Are you finally making enough money that you are ready to buy your dream home? If so, you may have discovered that the size of the loan you need makes it a bit too expensive for a conventional loan. Jumbo loans are designed to give sellers the ability to buy an expensive home with a much bigger loan to cover the mortgage. Here is what you need to know about them.
What Is A Jumbo Loan?
Jumbo loans have changed over the years. While they were originally limited to loans of $417,000 back in 1970, that has changed to $729,750 back in 2010.
These types of loans are easy to get if you meet the requirements, even though they are considered a higher risk than a traditional loan. If you get a jumbo loan, expect that you will pay a higher interest rate because of the risk involved by the lender
What Are The Down Payment Requirements?
There is a misconception that jumbo loans require the buyer to have a down payment of 20% of the home's value. This is not true since the mortgage lender determines how big of a down payment is required. While many may require a downpayment of 20%, it is not a federal requirement to receive a jumbo loan.

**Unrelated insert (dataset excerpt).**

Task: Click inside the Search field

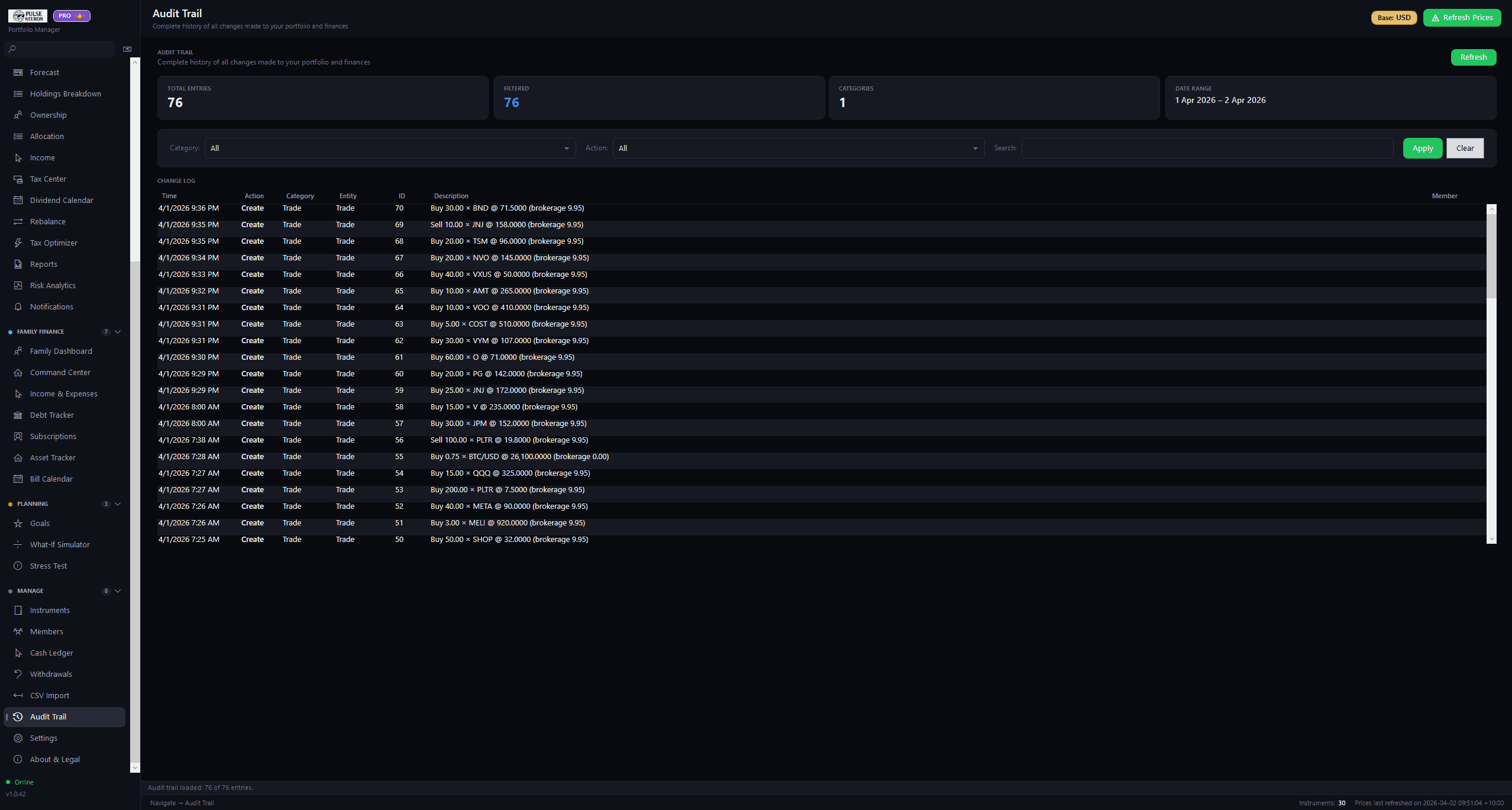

You can expect to pay a higher interest rate on the mortgage with a lower down payment, but the same can be said of a traditional loan as well. In general, a bigger down payment will give you a lower interest rate. That's why it helps to shop around with different lenders to compare interest rates
What Are The Credit Score Requirements?
These jumbo loans are risky, so as you may expect, the credit requirement will be higher in order to get one. Every lender will look at your credit score when deciding how risky you are. That's why it is so important to look at your credit report prior to buying your dream home and fixing potential problems with the report.
It's common for a lender to require the credit loan for a buyer to be around 720 or more in order to qualify, with some lenders having even higher requirements than that
What Are The Debt-To-Income Ratio Requirements?
The lender will look at your previous debts and determine your debt-to-income ratio. You'll be viewed as less risky if you have fewer existing debts, with a general threshold of a 38% debt-to-income ratio being the cutoff for a jumbo loan. This means that your monthly mortgage payment should not exceed 38% of how much you make each month before taxes are taken out.